There are two different kinds of types that are supported by the system. The first kind is the plain-old-data-type that has a one-to-one mapping into the database type system. The second kind is the type that needs to be converted after the values are retrieved from the database, such as the std::string type. The first can be handled using a general-case template, while the second can be handled using template specialization. Table 1 lists the types that are supported by the database library.
A more complex example that also uses boost::posix_time::ptime when reading data can be found in Listing 8.

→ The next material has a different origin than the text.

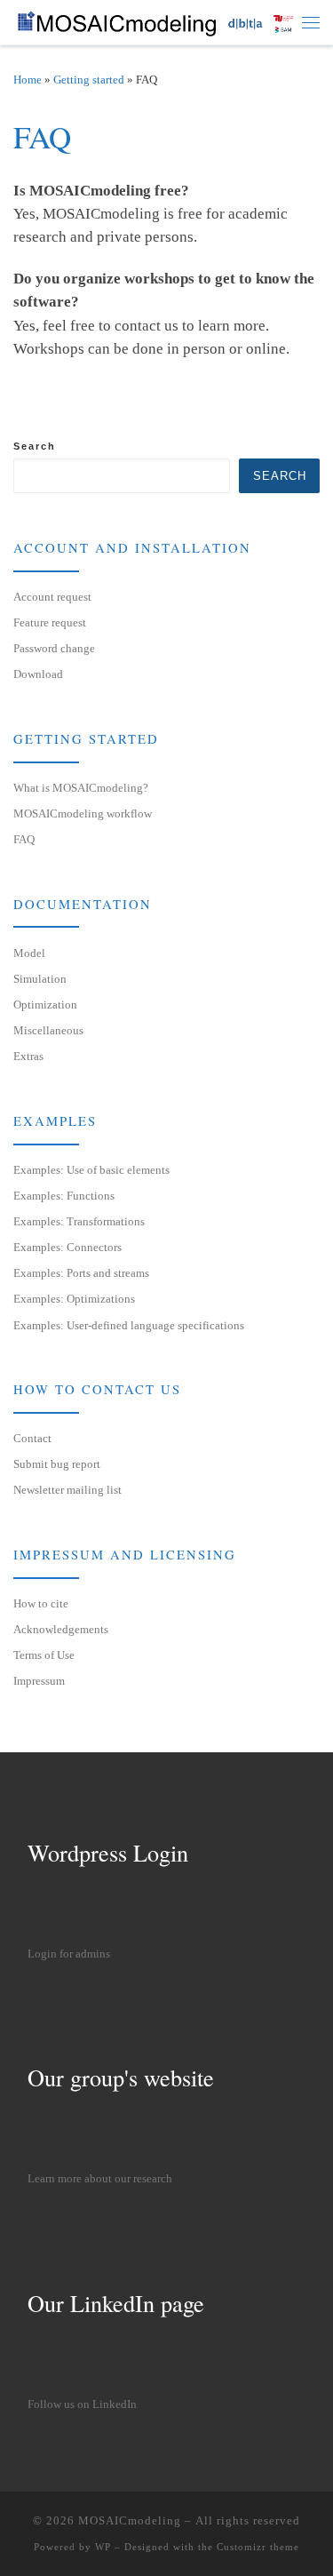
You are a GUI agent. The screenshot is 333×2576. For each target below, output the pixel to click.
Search (34, 446)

When working with objects, it is not enough just to be able to manipulate and do queries through the database and the search objects. The ability to store, update, or delete from the database is also needed. All this is supported through the persist template. An example that inserts/updates/deletes an object might look like:
database db("MyLife", "sa", "");
std::string tableName = "Persons";
persist<Person> p(db, tableName);
Person value("Asger, my only son", 2);
p.insert(value);
value.name_= "Asger, my first son out of two";
// setting a nonunique field
p.update(value);
Person value2("Sigurd, my second son", 0);
p.erase(value); // delete is a keyword // in C++, so "erase" is used instead
There is a specific need for more information than the search object neededthe data direction (is the data coming or going to the database?) and whether the field is a part of a subset of the fields that can uniquely identify the row. This information can be added as field attributes in the create_bindings method, as in Listing 9.
The implementation is straightforward. The persist_binder_impl (similar to the search_ binder_impl) just iterates over the fields and generates the appropriate SQL statements (INSERT INTO, UPDATE, DELETE FROM). The update and delete statements only work for records that are bound to column names because we need unique identification of the specific row. During the generation of the SQL statement, each kind of statement has its own set of dynamic checks to see if the record class conforms to the statement. One of these checks is that the update statement needs to have a least one field that is marked as unique and to_db.

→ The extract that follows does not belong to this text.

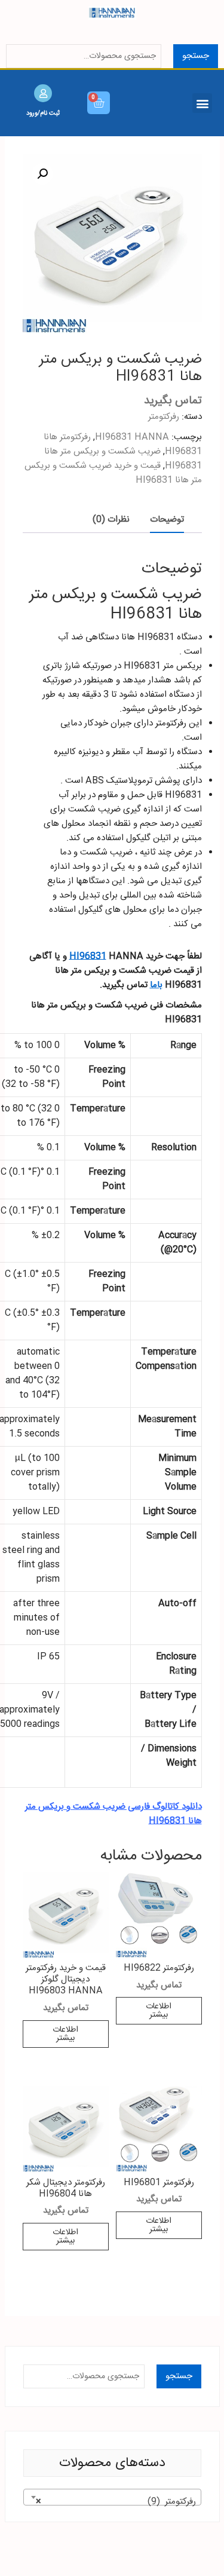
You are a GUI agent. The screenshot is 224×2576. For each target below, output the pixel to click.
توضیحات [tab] (167, 519)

There are still tasks that need to be looked at in the next version of the librarybulk fetch, BLOBs (and lazy fetching of them), stored procedures as function objects, autocreation of select statements, and a metadata class. We also need to look at exception guarantees and performance and concurrency issues. We are planning to support new types, such as MFC or Boost, on a library basis. You just include the right file and voilàyou have support for the new types (in VC++ 7.1, we use autolinking).

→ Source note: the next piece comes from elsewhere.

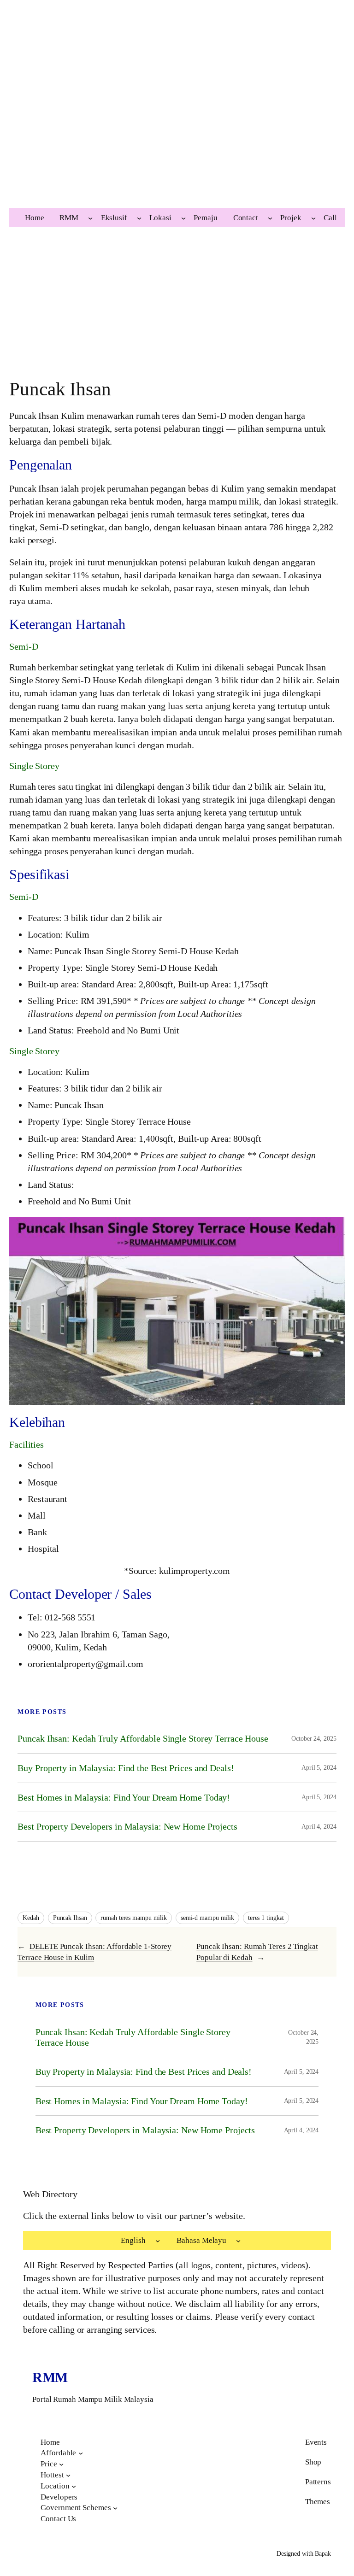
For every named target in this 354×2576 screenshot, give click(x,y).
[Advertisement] (177, 121)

As long as any database supports the concept of database connections and cursors, the methods presented here work, and the database-specific code won't pollute the user code because of the compilation firewalls. As recommended in [9], I talked to database users, database experts, and C++ gurus before creating the library. I also looked into already existing libraries [6, 7, 8] for a domain scan. Many of the libraries I looked at could do more than this small lightweight library, but they all had issues that I disliked. This approach let me create a framework that supports the most common tasks, while maintaining the slickness of a Standard-friendly library.
Boost is currently working on a database library that uses templates and metaprogramming to generate SQL statements so they can be checked at compile time. It will be interesting to see the outcome!